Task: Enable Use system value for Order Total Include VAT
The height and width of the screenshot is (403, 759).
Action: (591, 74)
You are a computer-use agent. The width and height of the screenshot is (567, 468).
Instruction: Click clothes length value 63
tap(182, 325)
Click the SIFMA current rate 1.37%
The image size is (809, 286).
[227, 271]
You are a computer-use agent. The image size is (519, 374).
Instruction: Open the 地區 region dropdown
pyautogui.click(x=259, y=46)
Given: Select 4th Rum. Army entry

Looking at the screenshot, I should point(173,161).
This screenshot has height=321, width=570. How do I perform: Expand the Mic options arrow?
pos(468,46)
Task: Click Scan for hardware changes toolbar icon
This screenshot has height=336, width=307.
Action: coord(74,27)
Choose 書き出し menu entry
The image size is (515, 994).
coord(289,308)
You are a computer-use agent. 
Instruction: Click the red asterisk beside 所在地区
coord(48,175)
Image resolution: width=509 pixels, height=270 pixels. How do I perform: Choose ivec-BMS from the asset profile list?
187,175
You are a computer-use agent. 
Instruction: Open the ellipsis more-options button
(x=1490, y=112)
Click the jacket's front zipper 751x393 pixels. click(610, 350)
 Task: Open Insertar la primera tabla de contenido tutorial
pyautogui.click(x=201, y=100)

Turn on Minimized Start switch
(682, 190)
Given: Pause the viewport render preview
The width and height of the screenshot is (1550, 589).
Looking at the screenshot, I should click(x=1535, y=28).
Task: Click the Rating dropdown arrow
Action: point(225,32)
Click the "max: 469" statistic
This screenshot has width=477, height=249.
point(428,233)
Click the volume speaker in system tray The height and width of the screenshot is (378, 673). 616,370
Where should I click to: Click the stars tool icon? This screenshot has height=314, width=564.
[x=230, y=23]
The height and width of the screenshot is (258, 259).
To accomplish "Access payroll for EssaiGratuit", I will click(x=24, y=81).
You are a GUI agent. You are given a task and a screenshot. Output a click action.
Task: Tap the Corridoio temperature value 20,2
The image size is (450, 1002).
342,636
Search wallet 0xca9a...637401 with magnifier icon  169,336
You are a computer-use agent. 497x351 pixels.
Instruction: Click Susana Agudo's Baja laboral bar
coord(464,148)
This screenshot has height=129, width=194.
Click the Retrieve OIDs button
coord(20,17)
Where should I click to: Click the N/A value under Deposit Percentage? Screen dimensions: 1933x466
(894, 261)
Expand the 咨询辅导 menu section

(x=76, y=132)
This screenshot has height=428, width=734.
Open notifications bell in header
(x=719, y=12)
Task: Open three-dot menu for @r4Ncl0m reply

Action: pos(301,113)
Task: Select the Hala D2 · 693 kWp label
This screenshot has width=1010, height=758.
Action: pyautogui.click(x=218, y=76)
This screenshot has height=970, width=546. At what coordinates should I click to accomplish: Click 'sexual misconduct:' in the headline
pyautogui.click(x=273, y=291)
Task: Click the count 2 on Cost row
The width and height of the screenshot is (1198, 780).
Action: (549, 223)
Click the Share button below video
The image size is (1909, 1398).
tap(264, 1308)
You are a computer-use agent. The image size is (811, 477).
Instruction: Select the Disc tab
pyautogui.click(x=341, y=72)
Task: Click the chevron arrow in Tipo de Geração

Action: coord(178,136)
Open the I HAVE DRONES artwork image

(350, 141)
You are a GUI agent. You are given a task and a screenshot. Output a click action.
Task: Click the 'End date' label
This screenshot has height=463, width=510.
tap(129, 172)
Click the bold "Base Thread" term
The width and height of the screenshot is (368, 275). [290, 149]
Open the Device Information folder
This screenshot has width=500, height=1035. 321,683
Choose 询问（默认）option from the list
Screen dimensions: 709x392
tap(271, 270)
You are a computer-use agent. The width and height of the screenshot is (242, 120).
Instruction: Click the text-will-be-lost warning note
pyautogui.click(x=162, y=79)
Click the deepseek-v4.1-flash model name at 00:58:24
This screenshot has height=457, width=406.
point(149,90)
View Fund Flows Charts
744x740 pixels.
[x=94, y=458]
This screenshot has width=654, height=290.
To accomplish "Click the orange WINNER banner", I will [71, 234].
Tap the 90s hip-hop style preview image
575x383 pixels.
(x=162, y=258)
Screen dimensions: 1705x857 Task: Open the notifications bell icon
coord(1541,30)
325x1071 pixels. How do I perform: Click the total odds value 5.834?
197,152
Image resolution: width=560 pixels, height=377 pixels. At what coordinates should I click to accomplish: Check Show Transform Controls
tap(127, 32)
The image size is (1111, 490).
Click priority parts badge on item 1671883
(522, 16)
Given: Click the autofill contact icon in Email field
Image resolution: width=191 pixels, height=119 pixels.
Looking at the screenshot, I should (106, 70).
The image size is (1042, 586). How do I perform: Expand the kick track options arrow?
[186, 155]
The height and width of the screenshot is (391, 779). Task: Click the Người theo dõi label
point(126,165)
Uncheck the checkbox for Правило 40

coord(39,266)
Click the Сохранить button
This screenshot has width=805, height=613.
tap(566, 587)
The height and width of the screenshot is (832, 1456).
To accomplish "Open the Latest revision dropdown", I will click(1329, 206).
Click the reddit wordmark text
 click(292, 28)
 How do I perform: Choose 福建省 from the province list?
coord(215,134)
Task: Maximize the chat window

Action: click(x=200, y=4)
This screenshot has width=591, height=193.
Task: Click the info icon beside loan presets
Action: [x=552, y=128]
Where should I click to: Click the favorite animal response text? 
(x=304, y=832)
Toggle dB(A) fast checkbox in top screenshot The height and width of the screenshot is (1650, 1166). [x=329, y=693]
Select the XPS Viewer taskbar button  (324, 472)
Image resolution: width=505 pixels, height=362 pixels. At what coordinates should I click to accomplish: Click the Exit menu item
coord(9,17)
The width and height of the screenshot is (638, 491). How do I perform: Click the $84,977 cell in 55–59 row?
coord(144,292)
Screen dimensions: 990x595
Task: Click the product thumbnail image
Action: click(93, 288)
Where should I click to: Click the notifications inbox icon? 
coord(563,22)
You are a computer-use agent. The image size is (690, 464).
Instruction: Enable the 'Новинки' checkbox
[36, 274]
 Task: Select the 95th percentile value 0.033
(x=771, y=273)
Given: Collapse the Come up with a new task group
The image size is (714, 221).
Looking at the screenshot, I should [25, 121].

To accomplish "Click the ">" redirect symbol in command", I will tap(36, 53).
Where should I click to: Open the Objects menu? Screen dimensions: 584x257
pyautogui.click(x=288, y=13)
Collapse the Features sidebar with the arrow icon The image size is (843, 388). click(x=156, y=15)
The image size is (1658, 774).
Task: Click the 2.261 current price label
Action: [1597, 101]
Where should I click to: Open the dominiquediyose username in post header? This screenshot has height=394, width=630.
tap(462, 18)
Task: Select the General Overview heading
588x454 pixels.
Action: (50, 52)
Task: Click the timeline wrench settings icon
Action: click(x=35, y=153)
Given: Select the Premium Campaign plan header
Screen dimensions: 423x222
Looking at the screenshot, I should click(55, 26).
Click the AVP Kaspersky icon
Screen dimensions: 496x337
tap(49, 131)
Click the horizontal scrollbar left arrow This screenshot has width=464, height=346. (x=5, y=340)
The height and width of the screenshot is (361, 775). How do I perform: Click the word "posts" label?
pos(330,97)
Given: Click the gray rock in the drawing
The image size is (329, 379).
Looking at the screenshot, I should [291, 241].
____________
## Task item
Every record above has to appear again, word for word.

## Exercise result
Task: Enable Use system value for Order Total Include VAT
The height and width of the screenshot is (403, 759).
Action: (591, 74)
You are a computer-use agent. The width and height of the screenshot is (567, 468).
Instruction: Click clothes length value 63
tap(182, 325)
Click the SIFMA current rate 1.37%
The image size is (809, 286).
[227, 271]
You are a computer-use agent. The image size is (519, 374).
Instruction: Open the 地區 region dropdown
pyautogui.click(x=259, y=46)
Given: Select 4th Rum. Army entry

Looking at the screenshot, I should point(173,161).
This screenshot has height=321, width=570. How do I perform: Expand the Mic options arrow?
pos(468,46)
Task: Click Scan for hardware changes toolbar icon
This screenshot has height=336, width=307.
Action: coord(74,27)
Choose 書き出し menu entry
The image size is (515, 994).
coord(289,308)
You are a computer-use agent. 
Instruction: Click the red asterisk beside 所在地区
coord(48,175)
Image resolution: width=509 pixels, height=270 pixels. How do I perform: Choose ivec-BMS from the asset profile list?
187,175
You are a computer-use agent. 
Instruction: Open the ellipsis more-options button
(x=1490, y=112)
Click the jacket's front zipper 751x393 pixels. click(610, 350)
 Task: Open Insertar la primera tabla de contenido tutorial
pyautogui.click(x=201, y=100)

Turn on Minimized Start switch
(682, 190)
Given: Pause the viewport render preview
The width and height of the screenshot is (1550, 589).
Looking at the screenshot, I should click(x=1535, y=28).
Task: Click the Rating dropdown arrow
Action: point(225,32)
Click the "max: 469" statistic
This screenshot has width=477, height=249.
point(428,233)
Click the volume speaker in system tray The height and width of the screenshot is (378, 673). 616,370
Where should I click to: Click the stars tool icon? This screenshot has height=314, width=564.
[x=230, y=23]
The height and width of the screenshot is (258, 259).
To accomplish "Access payroll for EssaiGratuit", I will click(x=24, y=81).
You are a GUI agent. You are given a task and a screenshot. Output a click action.
Task: Tap the Corridoio temperature value 20,2
The image size is (450, 1002).
342,636
Search wallet 0xca9a...637401 with magnifier icon  169,336
You are a computer-use agent. 497x351 pixels.
Instruction: Click Susana Agudo's Baja laboral bar
coord(464,148)
This screenshot has height=129, width=194.
Click the Retrieve OIDs button
coord(20,17)
Where should I click to: Click the N/A value under Deposit Percentage? Screen dimensions: 1933x466
(894, 261)
Expand the 咨询辅导 menu section

(x=76, y=132)
This screenshot has height=428, width=734.
Open notifications bell in header
(x=719, y=12)
Task: Open three-dot menu for @r4Ncl0m reply

Action: pos(301,113)
Task: Select the Hala D2 · 693 kWp label
This screenshot has width=1010, height=758.
Action: pyautogui.click(x=218, y=76)
This screenshot has height=970, width=546. At what coordinates should I click to accomplish: Click 'sexual misconduct:' in the headline
pyautogui.click(x=273, y=291)
Task: Click the count 2 on Cost row
The width and height of the screenshot is (1198, 780).
Action: (549, 223)
Click the Share button below video
The image size is (1909, 1398).
tap(264, 1308)
You are a computer-use agent. The image size is (811, 477).
Instruction: Select the Disc tab
pyautogui.click(x=341, y=72)
Task: Click the chevron arrow in Tipo de Geração

Action: coord(178,136)
Open the I HAVE DRONES artwork image

(350, 141)
You are a GUI agent. You are given a task and a screenshot. Output a click action.
Task: Click the 'End date' label
This screenshot has height=463, width=510.
tap(129, 172)
Click the bold "Base Thread" term
The width and height of the screenshot is (368, 275). [290, 149]
Open the Device Information folder
This screenshot has width=500, height=1035. 321,683
Choose 询问（默认）option from the list
Screen dimensions: 709x392
tap(271, 270)
You are a computer-use agent. The width and height of the screenshot is (242, 120).
Instruction: Click the text-will-be-lost warning note
pyautogui.click(x=162, y=79)
Click the deepseek-v4.1-flash model name at 00:58:24
This screenshot has height=457, width=406.
point(149,90)
View Fund Flows Charts
744x740 pixels.
[x=94, y=458]
This screenshot has width=654, height=290.
To accomplish "Click the orange WINNER banner", I will [71, 234].
Tap the 90s hip-hop style preview image
575x383 pixels.
(x=162, y=258)
Screen dimensions: 1705x857 Task: Open the notifications bell icon
coord(1541,30)
325x1071 pixels. How do I perform: Click the total odds value 5.834?
197,152
Image resolution: width=560 pixels, height=377 pixels. At what coordinates should I click to accomplish: Check Show Transform Controls
tap(127, 32)
The image size is (1111, 490).
Click priority parts badge on item 1671883
(522, 16)
Given: Click the autofill contact icon in Email field
Image resolution: width=191 pixels, height=119 pixels.
Looking at the screenshot, I should (106, 70).
The image size is (1042, 586). How do I perform: Expand the kick track options arrow?
[186, 155]
The height and width of the screenshot is (391, 779). Task: Click the Người theo dõi label
point(126,165)
Uncheck the checkbox for Правило 40

coord(39,266)
Click the Сохранить button
This screenshot has width=805, height=613.
tap(566, 587)
The height and width of the screenshot is (832, 1456).
To accomplish "Open the Latest revision dropdown", I will click(1329, 206).
Click the reddit wordmark text
 click(292, 28)
 How do I perform: Choose 福建省 from the province list?
coord(215,134)
Task: Maximize the chat window

Action: click(x=200, y=4)
This screenshot has width=591, height=193.
Task: Click the info icon beside loan presets
Action: [x=552, y=128]
Where should I click to: Click the favorite animal response text? 
(x=304, y=832)
Toggle dB(A) fast checkbox in top screenshot The height and width of the screenshot is (1650, 1166). [x=329, y=693]
Select the XPS Viewer taskbar button  (324, 472)
Image resolution: width=505 pixels, height=362 pixels. At what coordinates should I click to accomplish: Click the Exit menu item
coord(9,17)
The width and height of the screenshot is (638, 491). How do I perform: Click the $84,977 cell in 55–59 row?
coord(144,292)
Screen dimensions: 990x595
Task: Click the product thumbnail image
Action: click(93, 288)
Where should I click to: Click the notifications inbox icon? 
coord(563,22)
You are a computer-use agent. The image size is (690, 464).
Instruction: Enable the 'Новинки' checkbox
[36, 274]
 Task: Select the 95th percentile value 0.033
(x=771, y=273)
Given: Collapse the Come up with a new task group
The image size is (714, 221).
Looking at the screenshot, I should [25, 121].

To accomplish "Click the ">" redirect symbol in command", I will tap(36, 53).
Where should I click to: Open the Objects menu? Screen dimensions: 584x257
pyautogui.click(x=288, y=13)
Collapse the Features sidebar with the arrow icon The image size is (843, 388). click(x=156, y=15)
The image size is (1658, 774).
Task: Click the 2.261 current price label
Action: [1597, 101]
Where should I click to: Open the dominiquediyose username in post header? This screenshot has height=394, width=630.
tap(462, 18)
Task: Select the General Overview heading
588x454 pixels.
Action: (50, 52)
Task: Click the timeline wrench settings icon
Action: click(x=35, y=153)
Given: Select the Premium Campaign plan header
Screen dimensions: 423x222
Looking at the screenshot, I should click(55, 26).
Click the AVP Kaspersky icon
Screen dimensions: 496x337
tap(49, 131)
Click the horizontal scrollbar left arrow This screenshot has width=464, height=346. (x=5, y=340)
The height and width of the screenshot is (361, 775). How do I perform: Click the word "posts" label?
pos(330,97)
Given: Click the gray rock in the drawing
The image size is (329, 379).
Looking at the screenshot, I should [291, 241].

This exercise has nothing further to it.